In vivo tumorigenesis assay

This study utilized 20 male BALB/c nude mice (5 weeks old) purchased from Beijing Vital River Laboratory Animal Technology Co., Ltd. The mice were bred in a pathogen-free environment at a temperature of 22 °C, humidity of 50%, and a 12-h light/dark cycle. Subcutaneous xenograft tumor models were established by subcutaneously injecting a mixture of 5 × 106 SGC-7901/DDP cells and Matrigel (BD Biosciences, Franklin Lakes, NJ, USA) into the right inguinal area of 10 nude mice. Subsequently, another set of 10 nude mice received subcutaneous injections of a mixture of 5 × 106 SGC-7901/DDP (si-TMEM205-2) cells and Matrigel into the right inguinal area to establish subcutaneous xenograft tumor models. When the average tumor volume of the tumor-bearing mice reached 150–200 mm3, the mice were divided into four groups (control group n = 5, si-TMEM205-2 group n = 5, DDP group n = 5, si-TMEM205-2 + DDP group n = 5). The xenograft mice in the control group and si-TMEM205-2 group received physiological saline treatment, while the DDP group and si-TMEM205-2 + DDP group received cisplatin (10 ug) treatment via intraperitoneal injection every 3 days for a total of 7 injections. Tumor volume was measured using the modified ellipsoid formula (volume = 1/2[length × width2]). After 28 days of treatment with physiological saline or DDP, the mice were euthanized. Tumor tissues, as well as liver, kidney, and spleen tissues, were collected. The tissues were fixed in 10% formalin, embedded in paraffin for further hematoxylin and eosin (HE) staining or immunohistochemical analysis (Santa Cruz Biotechnology: Ki67 (Ki-67) sc-23900, CD44 (DF1485); E-cadherin (G-10); Vimentin (V9) sc-6260; MDR1/ABCB1 (G-1) sc-13131; MRP1 (QCRL-1) sc-18835); (Cell Signaling Technology: CD206/MRC1 (E6T5J) XP Rabbit mAb #24,595; Cell Signaling Technology: CD86 (E5W6H) Rabbit mAb #19,589). All experiments were approved by the Yanbian University Animal Ethics Committee.

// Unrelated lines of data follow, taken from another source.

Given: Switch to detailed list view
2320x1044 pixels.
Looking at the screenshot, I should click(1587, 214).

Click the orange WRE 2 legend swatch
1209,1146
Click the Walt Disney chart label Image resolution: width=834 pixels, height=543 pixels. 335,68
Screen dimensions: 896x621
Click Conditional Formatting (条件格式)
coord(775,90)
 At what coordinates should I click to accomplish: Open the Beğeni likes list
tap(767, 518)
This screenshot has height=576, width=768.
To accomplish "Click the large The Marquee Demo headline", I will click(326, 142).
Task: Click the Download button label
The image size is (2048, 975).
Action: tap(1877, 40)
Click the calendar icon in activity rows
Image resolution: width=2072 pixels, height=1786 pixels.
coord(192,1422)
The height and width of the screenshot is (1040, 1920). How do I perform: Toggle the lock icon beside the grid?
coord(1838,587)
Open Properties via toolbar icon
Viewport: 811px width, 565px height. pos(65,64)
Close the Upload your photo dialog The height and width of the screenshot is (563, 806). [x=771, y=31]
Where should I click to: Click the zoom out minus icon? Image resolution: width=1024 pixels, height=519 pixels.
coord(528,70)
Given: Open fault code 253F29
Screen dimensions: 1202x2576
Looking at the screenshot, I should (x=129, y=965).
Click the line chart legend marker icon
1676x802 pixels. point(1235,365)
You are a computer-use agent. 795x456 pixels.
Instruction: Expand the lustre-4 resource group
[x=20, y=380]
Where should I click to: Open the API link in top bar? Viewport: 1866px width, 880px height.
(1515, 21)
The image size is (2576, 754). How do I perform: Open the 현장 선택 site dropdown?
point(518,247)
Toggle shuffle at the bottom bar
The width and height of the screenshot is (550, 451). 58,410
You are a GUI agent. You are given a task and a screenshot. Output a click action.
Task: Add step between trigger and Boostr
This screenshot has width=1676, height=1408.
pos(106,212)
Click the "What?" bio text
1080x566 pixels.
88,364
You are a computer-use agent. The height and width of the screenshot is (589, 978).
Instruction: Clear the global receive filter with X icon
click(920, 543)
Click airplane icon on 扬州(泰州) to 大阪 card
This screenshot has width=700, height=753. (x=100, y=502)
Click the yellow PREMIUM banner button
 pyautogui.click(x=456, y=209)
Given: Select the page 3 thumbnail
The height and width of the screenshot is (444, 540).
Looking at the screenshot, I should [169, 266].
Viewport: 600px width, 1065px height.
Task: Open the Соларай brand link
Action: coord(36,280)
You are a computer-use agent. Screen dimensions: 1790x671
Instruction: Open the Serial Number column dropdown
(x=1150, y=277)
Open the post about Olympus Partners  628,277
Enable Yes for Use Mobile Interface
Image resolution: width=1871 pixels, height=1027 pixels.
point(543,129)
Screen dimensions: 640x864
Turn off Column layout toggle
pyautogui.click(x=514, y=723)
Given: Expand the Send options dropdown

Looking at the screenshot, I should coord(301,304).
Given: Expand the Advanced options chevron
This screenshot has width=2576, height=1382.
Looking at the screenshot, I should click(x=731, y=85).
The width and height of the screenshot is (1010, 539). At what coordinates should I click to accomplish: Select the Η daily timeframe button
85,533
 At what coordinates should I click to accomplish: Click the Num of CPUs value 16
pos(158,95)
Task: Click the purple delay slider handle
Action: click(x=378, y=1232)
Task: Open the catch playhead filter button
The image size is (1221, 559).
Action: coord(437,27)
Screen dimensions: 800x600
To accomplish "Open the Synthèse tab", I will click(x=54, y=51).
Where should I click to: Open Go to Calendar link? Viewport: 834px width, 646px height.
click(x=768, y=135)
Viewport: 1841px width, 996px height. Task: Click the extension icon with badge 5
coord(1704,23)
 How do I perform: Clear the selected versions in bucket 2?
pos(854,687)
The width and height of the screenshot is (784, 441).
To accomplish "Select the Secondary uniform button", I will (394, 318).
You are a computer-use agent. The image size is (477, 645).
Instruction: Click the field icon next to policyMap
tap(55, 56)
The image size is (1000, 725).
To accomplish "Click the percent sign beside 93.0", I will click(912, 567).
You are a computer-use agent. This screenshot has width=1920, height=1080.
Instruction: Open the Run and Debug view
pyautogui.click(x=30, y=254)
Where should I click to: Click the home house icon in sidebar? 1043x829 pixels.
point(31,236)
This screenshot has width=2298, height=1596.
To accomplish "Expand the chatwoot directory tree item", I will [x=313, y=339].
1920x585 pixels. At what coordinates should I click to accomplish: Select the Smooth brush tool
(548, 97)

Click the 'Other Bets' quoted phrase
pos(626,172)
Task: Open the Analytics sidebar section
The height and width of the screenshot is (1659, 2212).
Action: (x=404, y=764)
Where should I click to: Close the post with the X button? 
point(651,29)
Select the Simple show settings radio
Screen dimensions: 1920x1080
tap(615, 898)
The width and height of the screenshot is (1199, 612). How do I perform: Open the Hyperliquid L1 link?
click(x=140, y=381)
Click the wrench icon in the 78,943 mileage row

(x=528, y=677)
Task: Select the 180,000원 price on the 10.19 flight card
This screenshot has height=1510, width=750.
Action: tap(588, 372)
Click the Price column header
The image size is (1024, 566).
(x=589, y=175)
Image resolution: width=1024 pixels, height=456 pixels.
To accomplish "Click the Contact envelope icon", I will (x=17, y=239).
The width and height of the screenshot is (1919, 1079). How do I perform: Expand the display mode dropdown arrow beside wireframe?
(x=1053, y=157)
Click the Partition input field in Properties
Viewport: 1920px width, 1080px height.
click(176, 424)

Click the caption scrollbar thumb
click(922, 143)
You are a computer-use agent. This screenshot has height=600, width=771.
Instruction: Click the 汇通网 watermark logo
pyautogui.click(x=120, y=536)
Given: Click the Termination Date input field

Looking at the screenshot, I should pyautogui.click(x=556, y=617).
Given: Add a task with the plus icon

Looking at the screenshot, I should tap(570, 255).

Immunohistochemistry staining

The tumor tissue was placed in 4% paraformaldehyde for 24 h to facilitate fixation. Subsequently, transfer appropriately sized tissue samples into embedding boxes for dehydration and embedding. The microtome was activated, securing the pre-cooled wax block in the refrigerator at 4 degrees. The blade's distance was adjusted from the wax block and set the slice thickness to 4 μm before initiating the slicing process. Tissue sections were deparaffinized and rehydrated for antigenic thermal repair, allowing natural cooling at room temperature. Endogenous peroxidase activity was countered by incubating sections in 3% hydrogen peroxide (H2O2) (ZSGB-BIO) for 30 min. Tissue sections were incubated overnight at 4 °C with the respective primary antibodies (CD206, CD86, E-Cadherin, Vimentin, Ki67, CD44). On the following day, wet cassettes were prewarmed at 37 °C for 1 h, and then immersed sections in a PBS rinse within a small dye vat. Sections were incubated with secondary antibodies, diluted with PBS (protected from light), in a molecular hybridization chamber at 37 °C for 1 h. Sections were washed with PBS three times for 5 min each. Successively stain tissue sections with 3,3′-diaminobenzidine (DAB) (ZSGB-BIO) and hematoxylin solution.

HE staining

After paraffin embedding and dehydration, tissue sections are washed with PBS. The sections are then immersed in hematoxylin dye, which binds to the nuclear DNA, presenting a purple color. Subsequently, the sections are immersed in eosin dye, which stains the cytoplasm, presenting a pink color. Following alcohol and clearing agent treatment, the sections are dehydrated and cleared. Utilizing a neutral resin mounting medium, the slides are sealed to protect the sections and enhance durability. Ultimately, observation of the HE-stained sections under a microscope allows for a clear visualization of tissue architecture and cell morphology.

Statistical assay

GraphPad Prism 8.0 software (GraphPad, La Jolla, CA, USA) was used to analyze data. Two groups of data were compared by Student’s t test. Multiple groups of data were compared by one-way ANOVA. P value < 0.05 was statistically significant (*P < 0.05, **P < 0.01, ***P < 0.001, ****P < 0.0001), P value > 0.05 has no statistically significant (ns). All experiments were repeated three times.